__EXERCISE__. With the pictures excluded, retype the records that follow exactly.

Saved entries:

★ ★ ★

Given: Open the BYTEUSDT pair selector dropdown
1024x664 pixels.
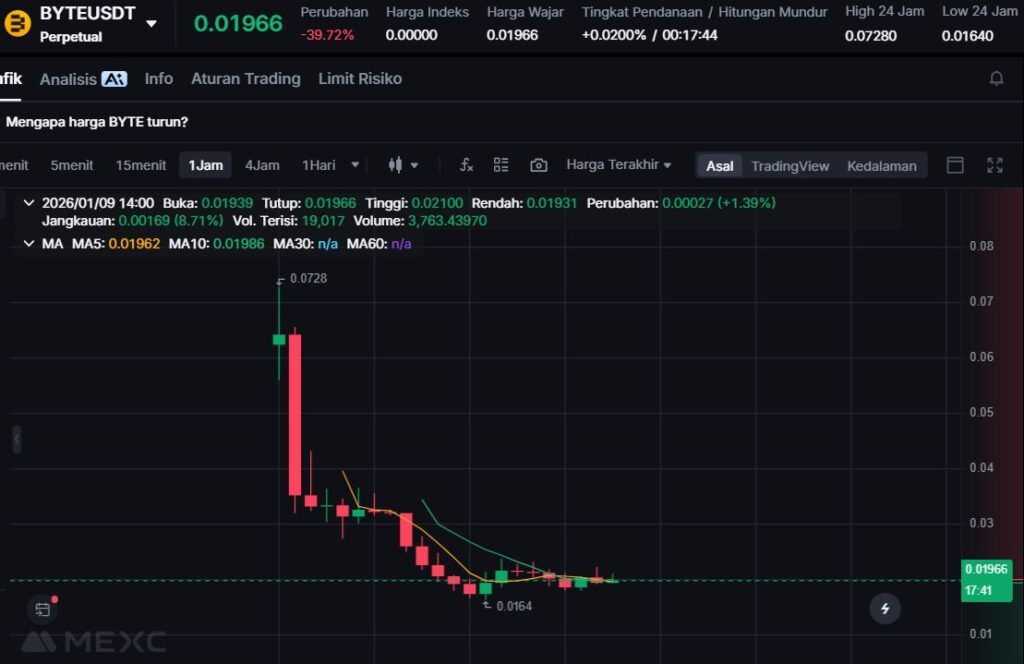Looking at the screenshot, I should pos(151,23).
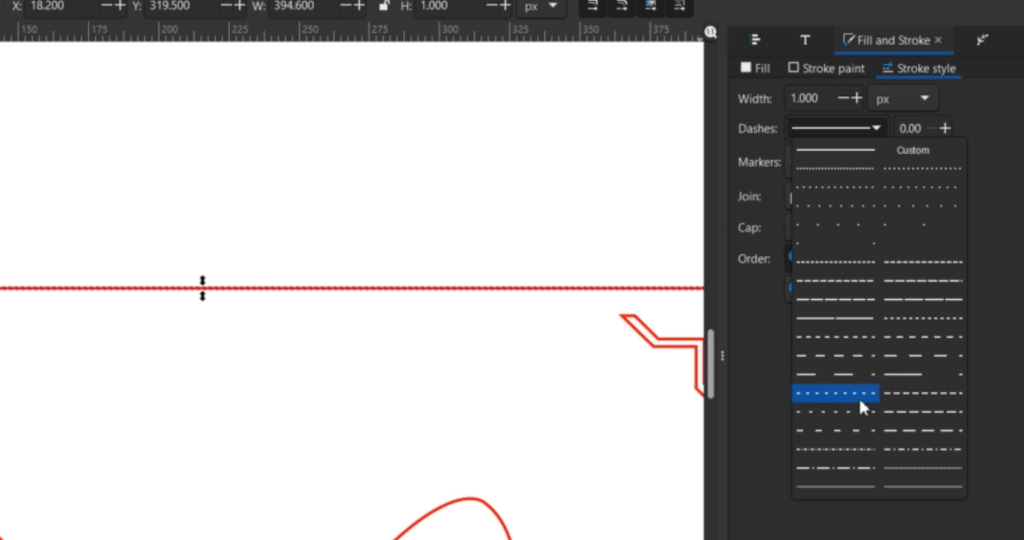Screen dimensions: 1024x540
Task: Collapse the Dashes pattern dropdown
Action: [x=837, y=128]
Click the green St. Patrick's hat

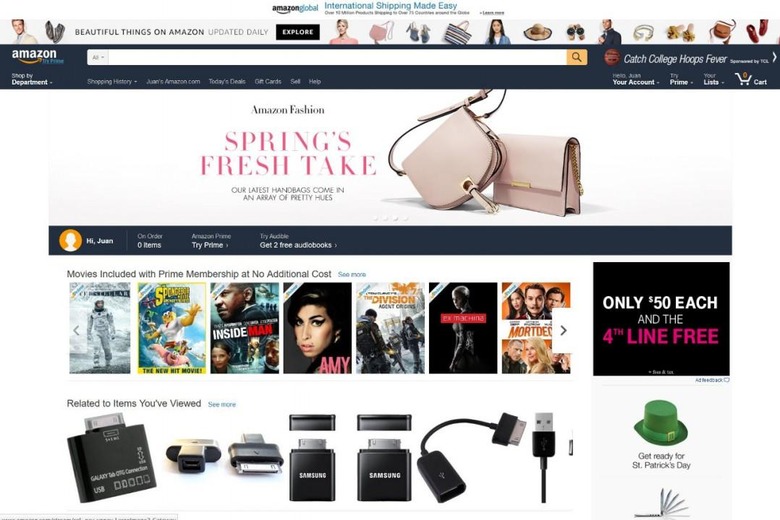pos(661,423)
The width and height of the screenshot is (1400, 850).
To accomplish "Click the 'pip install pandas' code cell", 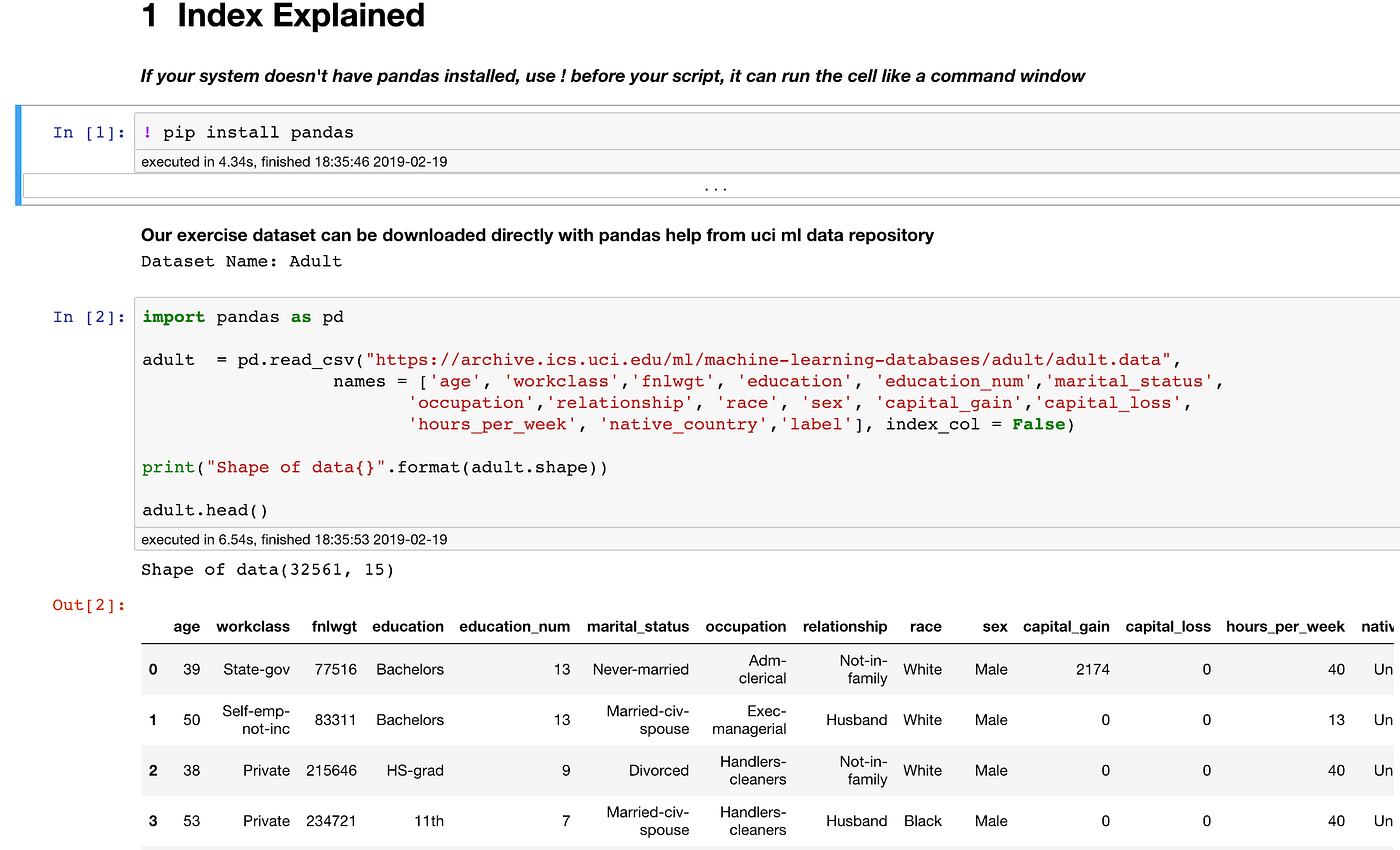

★ ★ ★

__ANSWER FOR THIS EXERCISE__.
Given: Open the BYTEUSDT pair selector dropdown
1024x664 pixels.
Looking at the screenshot, I should pos(151,23).
Screen dimensions: 1024x540
Task: Collapse the Dashes pattern dropdown
Action: [x=837, y=128]
Click the green St. Patrick's hat

pos(661,423)
The width and height of the screenshot is (1400, 850).
To accomplish "Click the 'pip install pandas' code cell", 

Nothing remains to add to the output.